Oil, butter, or spray a standard pie plate or a 2-quart baking dish (use the latter for closer to 5 pounds of squash).
Cut the squash crosswise into four equally thick rounds and place them on a baking sheet.
Lightly sprinkle with salt, ensuring not to use any oil, and bake for an hour, flipping halfway through the cooking process to ensure even baking.
Step 2: Fry the Zucchini
Coat the bottom of a medium skillet with olive oil and heat thoroughly over medium-high heat.
Add as many zucchini slices as will fit in a single layer and fry them on one side for 3 to 5 minutes until golden brown.
Flip the zucchini slices, fry on the other side, then remove to paper towels to drain.
Lightly sprinkle with salt.
Continue this process, adding more oil as needed, until all zucchini slices are fried.
Set them aside for later.
Step 3: Prepare the Ricotta Mixture
To prepare the ricotta mixture, first place the tomato sauce in a fine mesh strainer over a bowl and stir occasionally to drain excess water.

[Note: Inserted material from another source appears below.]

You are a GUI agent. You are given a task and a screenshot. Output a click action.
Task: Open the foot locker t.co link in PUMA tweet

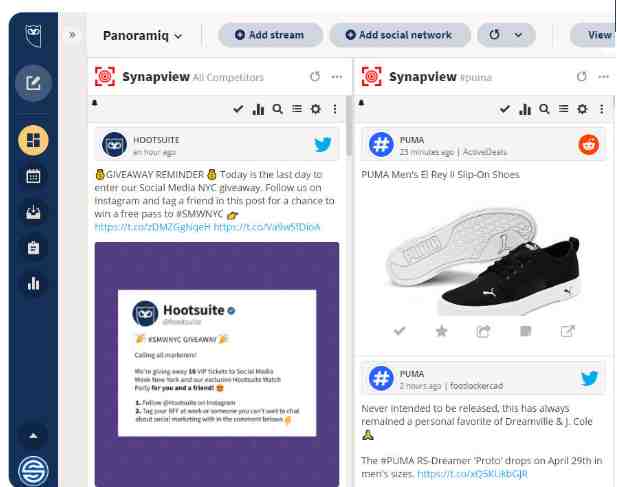472,474
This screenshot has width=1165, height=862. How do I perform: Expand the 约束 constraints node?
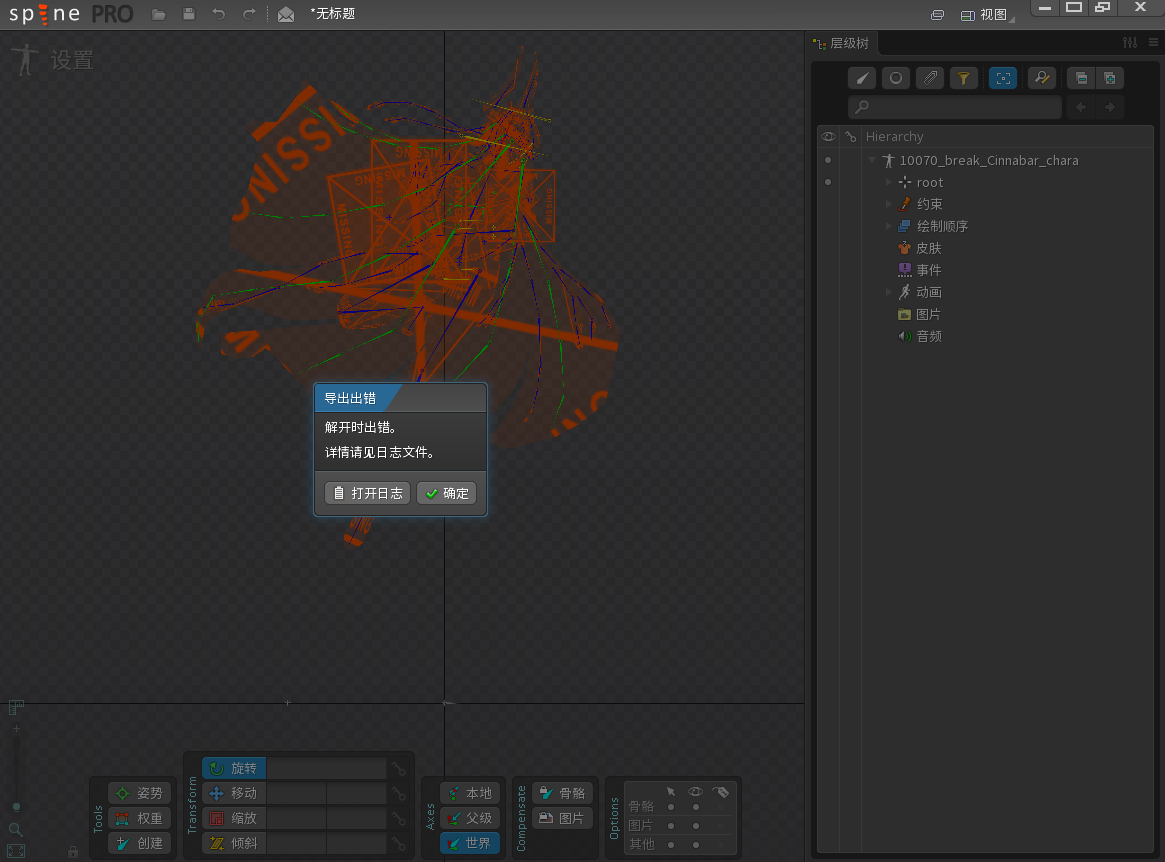(x=888, y=204)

Then, heat a teaspoon of oil in the skillet used for the zucchini over medium heat, add the onions, and cook for 7 to 10 minutes until softened and moderately browned.

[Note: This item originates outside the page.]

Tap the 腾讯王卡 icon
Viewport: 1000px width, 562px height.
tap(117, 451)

Transfer the onions to a large mixing bowl.
Allow the onions to cool slightly before adding half of the Parmesan cheese, the ricotta, eggs, a teaspoon of salt, and ¼ teaspoon of pepper.
Stir everything together until well combined.
Step 4: Handle and Dry the Squash Noodles
Once the baked squash rounds are tender and have cooled slightly, use a fork to shred them into noodles.
Place the shredded squash into a colander over the sink or a bowl and press to remove as much water as possible.
To further dry out the squash noodles, spray the baking sheet with olive oil and spread the noodles in a single layer.
Heat in a 250°F oven for about 20 minutes.
Add the dried squash noodles to the ricotta mixture and mix well to combine.
Spread this squash mixture into your prepared pie plate or baking dish.
Step 5: Assemble and Bake the Pie
Top the squash mixture with an even layer of fried zucchini.
Gently spread all of the drained tomato sauce over the zucchini layer.
Top with either fontina or mozzarella cheese, the remaining Parmesan, and a pinch of black pepper.
Place the pie on a rimmed baking sheet to catch any overflow and bake at 375°F for 30 minutes until bubbly and the cheese has melted.
Increase the oven temperature to 425°F and bake for an additional 10 minutes to brown the top layer of cheese.
Step 6: Cool, Slice, and Serve
Allow the pie to cool briefly after removing it from the oven.
Cut into slices and serve, garnishing with freshly sliced basil for a fresh finishing touch.